Between 2005 and 2007, the Diocese of Metuchen and the Archdiocese of Newark paid financial settlements to two priests who had accused McCarrick of abuse. In 2005, the Archdiocese of Newark and the Dioceses of Trenton and Metuchen paid a total of $80,000 to a former priest, who stated that McCarrick would touch him in bed, but only above the waist, and that they never kissed.
Documents obtained by The New York Times reveal that in 1994 a priest wrote a letter to Bishop Edward T. Hughes, McCarrick’s successor as Bishop of Metuchen, stating that McCarrick had inappropriately touched him. In 2006, $100,000 was paid by the Diocese (where McCarrick had been bishop from 1981 to 1986). The payments were authorized by Metuchen bishop Paul G. Bootkoski, who also reported the offenses to law enforcement. According to Donald Cardinal Wuerl, McCarrick’s successor as Archbishop of Washington, nobody from these dioceses informed him of these settlements, even after the retired McCarrick began living on the grounds of a seminary in the Archdiocese of Washington.

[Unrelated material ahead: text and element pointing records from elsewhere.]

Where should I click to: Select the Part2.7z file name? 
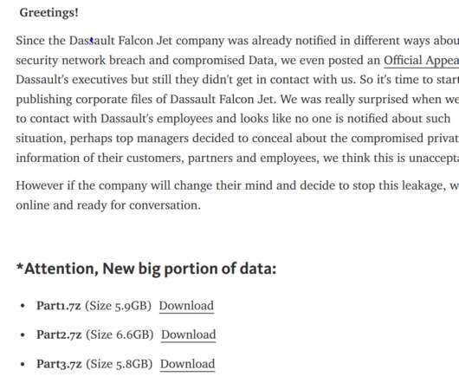pyautogui.click(x=59, y=334)
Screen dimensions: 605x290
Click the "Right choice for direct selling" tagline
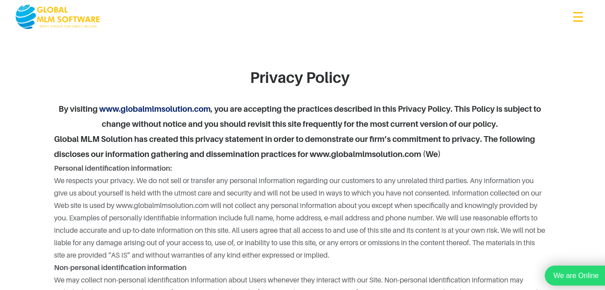coord(68,27)
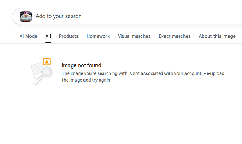Click the orange warning triangle icon

pyautogui.click(x=47, y=62)
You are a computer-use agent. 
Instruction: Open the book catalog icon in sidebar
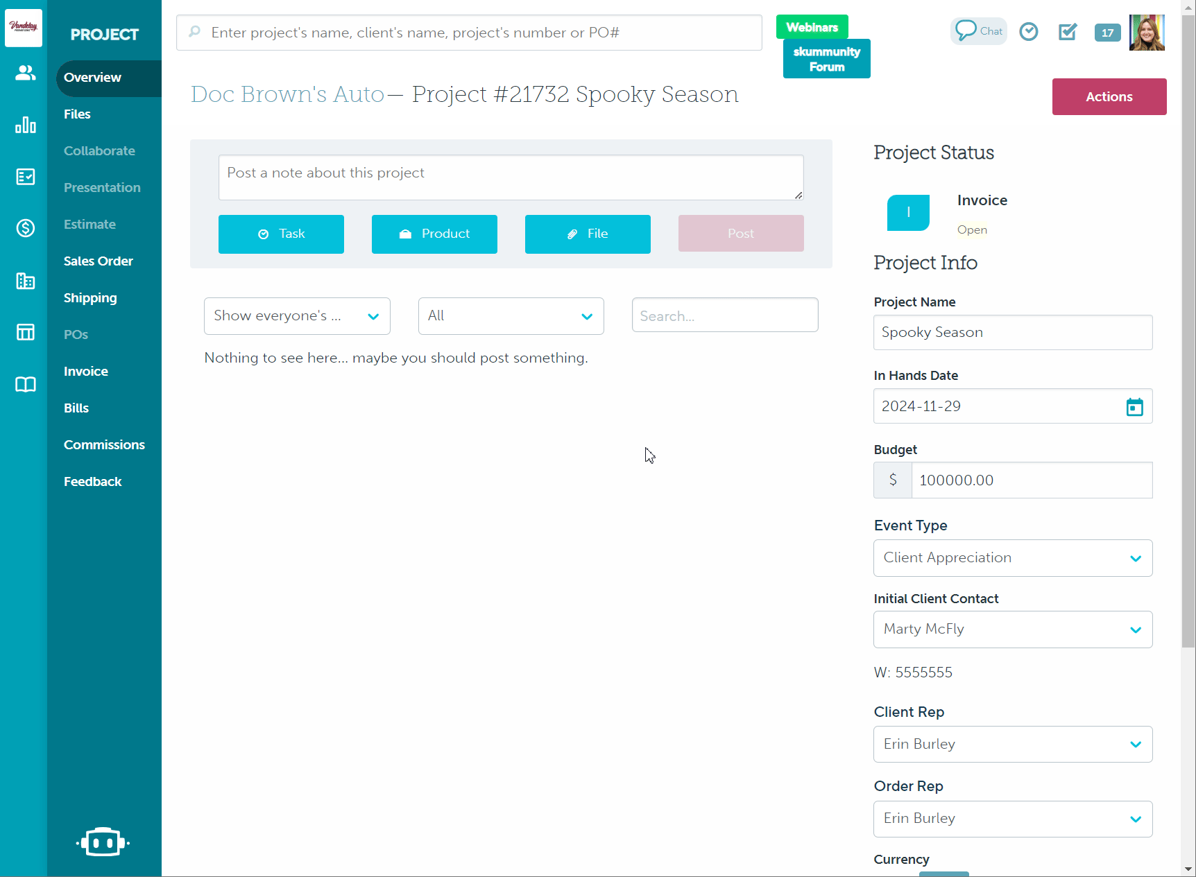[x=25, y=385]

After the allegations of sexual abuse publicly surfaced concerning McCarrick, archbishops and bishops across the country (and the globe) were questioned about what they knew and when they knew it. Cardinal Donald Wuerl who succeeded McCarrick as Archbishop of Washington, was one of the first casualties of the McCarrick saga. When questioned by media about his knowledge of McCarrick’s behavior, Wuerl was not forthcoming. Through a spokesman, Wuerl denied that he was aware of McCarrick’s misconduct prior to his removal from ministry, which took place on June 20, 2018. However, on January 10, 2019, The Washington Post published a story stating that Wuerl, despite his past denials, was aware of allegations against McCarrick in 2004 and reported them to the Vatican. Robert Ciolek, a former priest who reached a settlement in 2005 after accusing several Church officials including McCarrick of sexual misconduct, told the Post that he recently learned that the Diocese of Pittsburgh has a file that shows that Wuerl, who was Bishop of Pittsburgh at the time, was aware of his allegations against McCarrick and shared the information with then-Vatican ambassador Gabriel Montalvo Higuera. Both the Diocese of Pittsburgh and the Archdiocese of Washington acknowledged that Wuerl knew about and had reported Ciolek’s allegation to the Vatican. The Archdiocese of Washington said that Wuerl did not intend to be “imprecise” in his earlier denials, and that they referred only to claims of abuse against minors, not adults. Days later, Wuerl himself apologized, stating that his earlier denials were the result of a “lapse of memory.”
Theodore McCarrick, Uncle Ted as he urged his sexual prey to call him, has left a trail of destruction and human misery behind him. His insatiable thirst for power and influence was only surpassed by his perverted sexual appetite and we still only have part of the story.